Single by Chicago

from the album Chicago XI
- B-side: "Takin’ It On Uptown"
- Released: September 1977
- Recorded: April – June 1977
- Genre: Soft rock
- Length: 3:04
- Label: Columbia
- Songwriter: Peter Cetera
- Producer: James William Guercio

Chicago singles chronology
| "You Are on My Mind" (1977) | "Baby, What a Big Surprise" (1977) | "Little One" (1978) |

= Baby, What a Big Surprise =

"Baby, What a Big Surprise" is a ballad written by Chicago's then bassist/singer Peter Cetera, which appeared on their album Chicago XI (1977), with Cetera singing lead vocals. The first single released from the album reached number 4 on the US Billboard Hot 100 chart.

==Background==
Carl Wilson of The Beach Boys and Cetera's brother, Tim Cetera, provided additional backing vocals on the recording while saxophonist Walt Parazaider plays flute on the distinctive introduction and trumpeter Lee Loughnane plays a piccolo trumpet.
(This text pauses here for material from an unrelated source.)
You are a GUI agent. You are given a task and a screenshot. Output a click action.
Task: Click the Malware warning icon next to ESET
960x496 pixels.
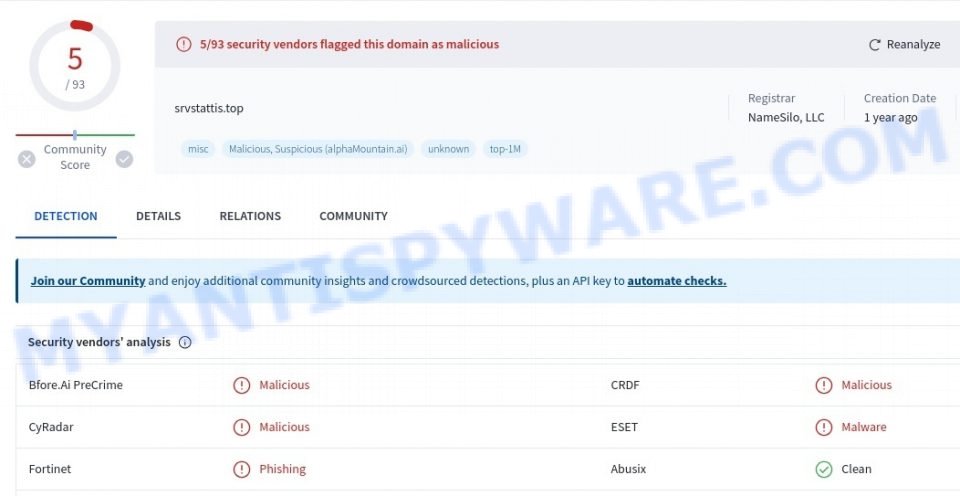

Although Chicago XI yielded two more minor singles, "Baby, What a Big Surprise" was Chicago's last top ten single before the accidental death of guitarist Terry Kath, and was also their last Top Ten single produced by James William Guercio.

==Reception==
Cash Box said that "frequent repetition drives the memorable chorus home, while classically influenced strings, brass and vocals lend a stately touch." Record World said that "the interesting structure and chorus hook" explain why the song was a popular song on pop music radio stations even before it was released as a single.

==Chart performance==

===Weekly charts===

| Chart (1977–78) | Peak position |
|---|---|
| Australia (Kent Music Report) | 14 |
| Austria (Ö3 Austria Top 40) | 9 |
| Belgium (Ultratop 50 Flanders) | 24 |
| Belgium (Ultratop 50 Wallonia) | 32 |
| Canada RPM Top Singles | 3 |
| Canada RPM Adult Contemporary | 7 |
| France (IFOP) | 38 |
| Netherlands (Single Top 100) | 4 |
| New Zealand (Recorded Music NZ) | 19 |
| Sweden (Sverigetopplistan) | 12 |
| Switzerland (Schweizer Hitparade) | 19 |
| UK | 41 |
| US Billboard Hot 100 | 4 |
| US Adult Contemporary (Billboard) | 8 |
| US Cash Box Top 100 | 4 |
| West Germany (GfK) | 49 |

===Year-end charts===

| Chart (1977) | Rank |
|---|---|
| Australia | 119 |
| Canada | 58 |
| US (Joel Whitburn's Pop Annual) | 59 |

==Cover versions==
- Cetera re-recorded the song as a solo artist for his 1997 album You're the Inspiration: A Collection.